Task objective
Line by line, restate the material exactly.

Data for analysis

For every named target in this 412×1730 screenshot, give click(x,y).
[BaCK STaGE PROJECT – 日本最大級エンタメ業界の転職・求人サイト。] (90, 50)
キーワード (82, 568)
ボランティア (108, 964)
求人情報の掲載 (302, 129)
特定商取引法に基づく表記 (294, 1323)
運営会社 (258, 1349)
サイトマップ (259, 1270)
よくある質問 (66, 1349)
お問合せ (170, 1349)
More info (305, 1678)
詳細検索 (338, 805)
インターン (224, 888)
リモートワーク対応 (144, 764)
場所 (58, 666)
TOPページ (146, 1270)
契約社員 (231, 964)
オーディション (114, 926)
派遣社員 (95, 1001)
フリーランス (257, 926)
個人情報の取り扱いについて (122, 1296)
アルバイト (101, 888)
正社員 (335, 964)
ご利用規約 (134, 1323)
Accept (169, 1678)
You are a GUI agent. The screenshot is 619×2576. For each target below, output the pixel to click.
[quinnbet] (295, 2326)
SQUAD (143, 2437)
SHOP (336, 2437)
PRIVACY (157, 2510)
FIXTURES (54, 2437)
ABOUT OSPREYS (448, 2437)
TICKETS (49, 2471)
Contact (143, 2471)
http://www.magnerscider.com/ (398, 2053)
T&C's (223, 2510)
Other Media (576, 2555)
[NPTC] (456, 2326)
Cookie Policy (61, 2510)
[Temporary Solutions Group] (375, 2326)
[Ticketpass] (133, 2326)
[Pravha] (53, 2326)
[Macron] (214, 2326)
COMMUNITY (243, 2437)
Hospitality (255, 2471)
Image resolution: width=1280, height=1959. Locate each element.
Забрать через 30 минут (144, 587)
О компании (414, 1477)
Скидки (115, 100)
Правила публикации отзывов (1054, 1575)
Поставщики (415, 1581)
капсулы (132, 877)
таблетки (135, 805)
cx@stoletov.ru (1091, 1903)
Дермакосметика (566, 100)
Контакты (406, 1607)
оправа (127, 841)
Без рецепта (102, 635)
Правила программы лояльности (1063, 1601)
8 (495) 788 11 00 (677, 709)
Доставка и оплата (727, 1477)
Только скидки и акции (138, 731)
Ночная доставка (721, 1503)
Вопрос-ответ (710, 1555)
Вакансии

Solution to this problem
For every named target in this 412×1730 screenshot, give click(x,y).
[BaCK STaGE PROJECT – 日本最大級エンタメ業界の転職・求人サイト。] (90, 50)
キーワード (82, 568)
ボランティア (108, 964)
求人情報の掲載 (302, 129)
特定商取引法に基づく表記 (294, 1323)
運営会社 (258, 1349)
サイトマップ (259, 1270)
よくある質問 (66, 1349)
お問合せ (170, 1349)
More info (305, 1678)
詳細検索 (338, 805)
インターン (224, 888)
リモートワーク対応 (144, 764)
場所 (58, 666)
TOPページ (146, 1270)
契約社員 (231, 964)
オーディション (114, 926)
派遣社員 (95, 1001)
フリーランス (257, 926)
個人情報の取り扱いについて (122, 1296)
アルバイト (101, 888)
正社員 (335, 964)
ご利用規約 (134, 1323)
Accept (169, 1678)
You are a GUI agent. The screenshot is 619×2576. For each target below, output the pixel to click.
[quinnbet] (295, 2326)
SQUAD (143, 2437)
SHOP (336, 2437)
PRIVACY (157, 2510)
FIXTURES (54, 2437)
ABOUT OSPREYS (448, 2437)
TICKETS (49, 2471)
Contact (143, 2471)
http://www.magnerscider.com/ (398, 2053)
T&C's (223, 2510)
Other Media (576, 2555)
[NPTC] (456, 2326)
Cookie Policy (61, 2510)
[Temporary Solutions Group] (375, 2326)
[Ticketpass] (133, 2326)
[Pravha] (53, 2326)
[Macron] (214, 2326)
COMMUNITY (243, 2437)
Hospitality (255, 2471)
Image resolution: width=1280, height=1959. Locate each element.
Забрать через 30 минут (144, 587)
О компании (414, 1477)
Скидки (115, 100)
Правила публикации отзывов (1054, 1575)
Поставщики (415, 1581)
капсулы (132, 877)
таблетки (135, 805)
cx@stoletov.ru (1091, 1903)
Дермакосметика (566, 100)
Контакты (406, 1607)
оправа (127, 841)
Без рецепта (102, 635)
Правила программы лояльности (1063, 1601)
8 (495) 788 11 00 (677, 709)
Доставка и оплата (727, 1477)
Только скидки и акции (138, 731)
Ночная доставка (721, 1503)
Вопрос-ответ (710, 1555)
Вакансии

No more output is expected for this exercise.